------ Task material ------

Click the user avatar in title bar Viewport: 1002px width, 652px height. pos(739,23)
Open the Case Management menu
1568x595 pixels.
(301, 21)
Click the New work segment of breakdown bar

------

Task statement: Each of the records above is to be copied exactly.

Reply to the task:
Click the user avatar in title bar Viewport: 1002px width, 652px height. pos(739,23)
Open the Case Management menu
1568x595 pixels.
(301, 21)
Click the New work segment of breakdown bar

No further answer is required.